Render every line of the items below as a JSON array of strings, one string per line, and omit blank lines.

Recorded data
** START **

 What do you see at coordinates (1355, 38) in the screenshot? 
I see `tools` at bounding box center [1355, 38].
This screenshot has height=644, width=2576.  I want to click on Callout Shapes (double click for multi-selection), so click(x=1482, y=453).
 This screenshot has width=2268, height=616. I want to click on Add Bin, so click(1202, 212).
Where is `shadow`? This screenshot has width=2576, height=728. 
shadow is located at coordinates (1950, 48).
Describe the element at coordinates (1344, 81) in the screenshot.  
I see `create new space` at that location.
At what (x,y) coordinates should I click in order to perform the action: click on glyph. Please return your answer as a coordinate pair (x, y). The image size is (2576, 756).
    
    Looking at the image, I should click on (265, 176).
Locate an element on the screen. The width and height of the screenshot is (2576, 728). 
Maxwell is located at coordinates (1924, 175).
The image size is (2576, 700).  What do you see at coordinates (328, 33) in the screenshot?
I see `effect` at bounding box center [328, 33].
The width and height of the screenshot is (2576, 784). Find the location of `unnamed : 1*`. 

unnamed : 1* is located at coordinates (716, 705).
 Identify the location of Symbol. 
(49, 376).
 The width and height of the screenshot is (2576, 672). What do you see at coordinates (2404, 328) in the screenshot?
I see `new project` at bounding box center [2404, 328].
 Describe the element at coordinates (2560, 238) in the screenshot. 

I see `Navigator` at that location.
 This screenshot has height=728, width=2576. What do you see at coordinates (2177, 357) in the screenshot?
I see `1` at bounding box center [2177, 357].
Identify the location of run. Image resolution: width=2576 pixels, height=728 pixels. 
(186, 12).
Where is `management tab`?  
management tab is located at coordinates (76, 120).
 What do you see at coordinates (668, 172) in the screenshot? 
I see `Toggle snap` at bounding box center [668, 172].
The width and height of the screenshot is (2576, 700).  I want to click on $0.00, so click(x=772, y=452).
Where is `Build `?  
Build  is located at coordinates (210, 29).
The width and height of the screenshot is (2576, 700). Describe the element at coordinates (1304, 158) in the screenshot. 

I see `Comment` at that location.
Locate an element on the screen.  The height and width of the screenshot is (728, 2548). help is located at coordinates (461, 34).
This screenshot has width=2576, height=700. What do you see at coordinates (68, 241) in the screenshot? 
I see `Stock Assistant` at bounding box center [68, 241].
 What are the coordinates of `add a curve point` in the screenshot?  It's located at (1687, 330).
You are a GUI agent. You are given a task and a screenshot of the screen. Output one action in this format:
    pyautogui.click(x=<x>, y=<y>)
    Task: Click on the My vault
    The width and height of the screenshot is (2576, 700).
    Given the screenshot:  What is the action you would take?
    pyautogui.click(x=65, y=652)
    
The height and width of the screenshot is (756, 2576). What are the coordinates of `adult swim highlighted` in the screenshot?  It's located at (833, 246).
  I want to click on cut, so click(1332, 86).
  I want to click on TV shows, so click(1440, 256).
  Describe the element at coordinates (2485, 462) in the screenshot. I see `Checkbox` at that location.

** END **

### [ANSWER IN FULL]
[
  " What do you see at coordinates (1355, 38) in the screenshot? ",
  "I see `tools` at bounding box center [1355, 38].",
  "This screenshot has height=644, width=2576.  I want to click on Callout Shapes (double click for multi-selection), so click(x=1482, y=453).",
  " This screenshot has width=2268, height=616. I want to click on Add Bin, so click(1202, 212).",
  "Where is `shadow`? This screenshot has width=2576, height=728. ",
  "shadow is located at coordinates (1950, 48).",
  "Describe the element at coordinates (1344, 81) in the screenshot.  ",
  "I see `create new space` at that location.",
  "At what (x,y) coordinates should I click in order to perform the action: click on glyph. Please return your answer as a coordinate pair (x, y). The image size is (2576, 756).",
  "    Looking at the image, I should click on (265, 176).",
  "Locate an element on the screen. The width and height of the screenshot is (2576, 728). ",
  "Maxwell is located at coordinates (1924, 175).",
  "The image size is (2576, 700).  What do you see at coordinates (328, 33) in the screenshot?",
  "I see `effect` at bounding box center [328, 33].",
  "The width and height of the screenshot is (2576, 784). Find the location of `unnamed : 1*`. ",
  "unnamed : 1* is located at coordinates (716, 705).",
  " Identify the location of Symbol. ",
  "(49, 376).",
  " The width and height of the screenshot is (2576, 672). What do you see at coordinates (2404, 328) in the screenshot?",
  "I see `new project` at bounding box center [2404, 328].",
  " Describe the element at coordinates (2560, 238) in the screenshot. ",
  "I see `Navigator` at that location.",
  " This screenshot has height=728, width=2576. What do you see at coordinates (2177, 357) in the screenshot?",
  "I see `1` at bounding box center [2177, 357].",
  "Identify the location of run. Image resolution: width=2576 pixels, height=728 pixels. ",
  "(186, 12).",
  "Where is `management tab`?  ",
  "management tab is located at coordinates (76, 120).",
  " What do you see at coordinates (668, 172) in the screenshot? ",
  "I see `Toggle snap` at bounding box center [668, 172].",
  "The width and height of the screenshot is (2576, 700).  I want to click on $0.00, so click(x=772, y=452).",
  "Where is `Build `?  ",
  "Build  is located at coordinates (210, 29).",
  "The width and height of the screenshot is (2576, 700). Describe the element at coordinates (1304, 158) in the screenshot. ",
  "I see `Comment` at that location.",
  "Locate an element on the screen.  The height and width of the screenshot is (728, 2548). help is located at coordinates (461, 34).",
  "This screenshot has width=2576, height=700. What do you see at coordinates (68, 241) in the screenshot? ",
  "I see `Stock Assistant` at bounding box center [68, 241].",
  " What are the coordinates of `add a curve point` in the screenshot?  It's located at (1687, 330).",
  "You are a GUI agent. You are given a task and a screenshot of the screen. Output one action in this format:",
  "    pyautogui.click(x=<x>, y=<y>)",
  "    Task: Click on the My vault",
  "    The width and height of the screenshot is (2576, 700).",
  "    Given the screenshot:  What is the action you would take?",
  "    pyautogui.click(x=65, y=652)",
  "The height and width of the screenshot is (756, 2576). What are the coordinates of `adult swim highlighted` in the screenshot?  It's located at (833, 246).",
  "  I want to click on cut, so click(1332, 86).",
  "  I want to click on TV shows, so click(1440, 256).",
  "  Describe the element at coordinates (2485, 462) in the screenshot. I see `Checkbox` at that location."
]